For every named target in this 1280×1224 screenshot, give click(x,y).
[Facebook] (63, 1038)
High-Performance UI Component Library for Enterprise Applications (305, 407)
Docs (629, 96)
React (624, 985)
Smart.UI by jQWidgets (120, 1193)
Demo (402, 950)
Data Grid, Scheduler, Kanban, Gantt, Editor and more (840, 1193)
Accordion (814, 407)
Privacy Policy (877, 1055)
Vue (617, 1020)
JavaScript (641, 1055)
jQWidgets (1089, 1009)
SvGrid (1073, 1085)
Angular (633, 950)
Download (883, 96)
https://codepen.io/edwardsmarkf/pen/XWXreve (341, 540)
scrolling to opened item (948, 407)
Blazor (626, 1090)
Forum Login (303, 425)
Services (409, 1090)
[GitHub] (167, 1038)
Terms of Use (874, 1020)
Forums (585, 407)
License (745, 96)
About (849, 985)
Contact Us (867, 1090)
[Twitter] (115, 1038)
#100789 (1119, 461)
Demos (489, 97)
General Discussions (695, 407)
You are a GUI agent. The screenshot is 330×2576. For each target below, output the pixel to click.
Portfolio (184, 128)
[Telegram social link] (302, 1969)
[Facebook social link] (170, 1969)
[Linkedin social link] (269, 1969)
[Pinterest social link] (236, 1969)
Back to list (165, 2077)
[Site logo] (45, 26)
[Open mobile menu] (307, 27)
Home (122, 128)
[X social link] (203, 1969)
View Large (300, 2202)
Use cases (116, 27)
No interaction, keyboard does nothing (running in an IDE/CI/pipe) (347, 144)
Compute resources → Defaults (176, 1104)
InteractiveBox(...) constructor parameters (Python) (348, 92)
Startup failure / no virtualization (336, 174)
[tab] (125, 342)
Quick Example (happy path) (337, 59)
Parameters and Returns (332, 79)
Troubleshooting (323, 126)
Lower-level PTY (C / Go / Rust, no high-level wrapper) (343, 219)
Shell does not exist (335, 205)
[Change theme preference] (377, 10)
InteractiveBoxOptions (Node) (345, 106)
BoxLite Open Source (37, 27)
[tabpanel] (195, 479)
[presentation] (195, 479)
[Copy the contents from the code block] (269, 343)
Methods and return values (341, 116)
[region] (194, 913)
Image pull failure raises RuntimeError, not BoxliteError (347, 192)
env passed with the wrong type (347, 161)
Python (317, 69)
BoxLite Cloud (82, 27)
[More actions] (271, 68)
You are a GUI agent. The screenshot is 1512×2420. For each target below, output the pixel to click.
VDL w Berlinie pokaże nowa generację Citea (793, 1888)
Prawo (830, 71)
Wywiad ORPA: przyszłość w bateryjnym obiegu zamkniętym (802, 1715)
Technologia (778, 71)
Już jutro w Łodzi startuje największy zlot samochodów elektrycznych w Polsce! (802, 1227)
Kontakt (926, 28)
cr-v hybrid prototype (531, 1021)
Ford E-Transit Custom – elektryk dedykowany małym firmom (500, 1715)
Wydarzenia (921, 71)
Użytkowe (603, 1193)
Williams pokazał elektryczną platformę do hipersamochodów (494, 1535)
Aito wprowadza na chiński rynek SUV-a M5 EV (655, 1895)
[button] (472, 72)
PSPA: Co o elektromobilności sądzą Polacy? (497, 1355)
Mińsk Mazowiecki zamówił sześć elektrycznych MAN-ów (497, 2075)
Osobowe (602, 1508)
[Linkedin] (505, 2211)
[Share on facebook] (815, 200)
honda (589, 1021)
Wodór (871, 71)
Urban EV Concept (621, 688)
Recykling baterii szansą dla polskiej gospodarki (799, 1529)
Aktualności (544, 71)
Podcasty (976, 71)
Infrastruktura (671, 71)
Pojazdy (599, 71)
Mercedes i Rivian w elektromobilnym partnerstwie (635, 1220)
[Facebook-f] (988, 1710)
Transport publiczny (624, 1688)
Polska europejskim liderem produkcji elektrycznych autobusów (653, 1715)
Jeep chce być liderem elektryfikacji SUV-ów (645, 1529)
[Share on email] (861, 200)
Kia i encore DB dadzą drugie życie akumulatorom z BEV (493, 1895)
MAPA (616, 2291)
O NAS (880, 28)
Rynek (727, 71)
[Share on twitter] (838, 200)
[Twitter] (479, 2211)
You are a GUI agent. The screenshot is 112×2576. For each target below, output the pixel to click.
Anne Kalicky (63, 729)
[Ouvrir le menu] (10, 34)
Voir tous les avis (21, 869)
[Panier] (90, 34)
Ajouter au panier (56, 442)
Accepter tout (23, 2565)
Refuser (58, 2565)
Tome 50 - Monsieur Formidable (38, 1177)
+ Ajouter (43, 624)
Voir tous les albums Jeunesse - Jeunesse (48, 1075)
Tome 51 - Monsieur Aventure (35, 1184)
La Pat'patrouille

▬▬▬

**Exercise description:**
Identify each line in the records above containing the word "Monsieur"; copy those lines.

**Answer section:**
Tome 50 - Monsieur Formidable (38, 1177)
Tome 51 - Monsieur Aventure (35, 1184)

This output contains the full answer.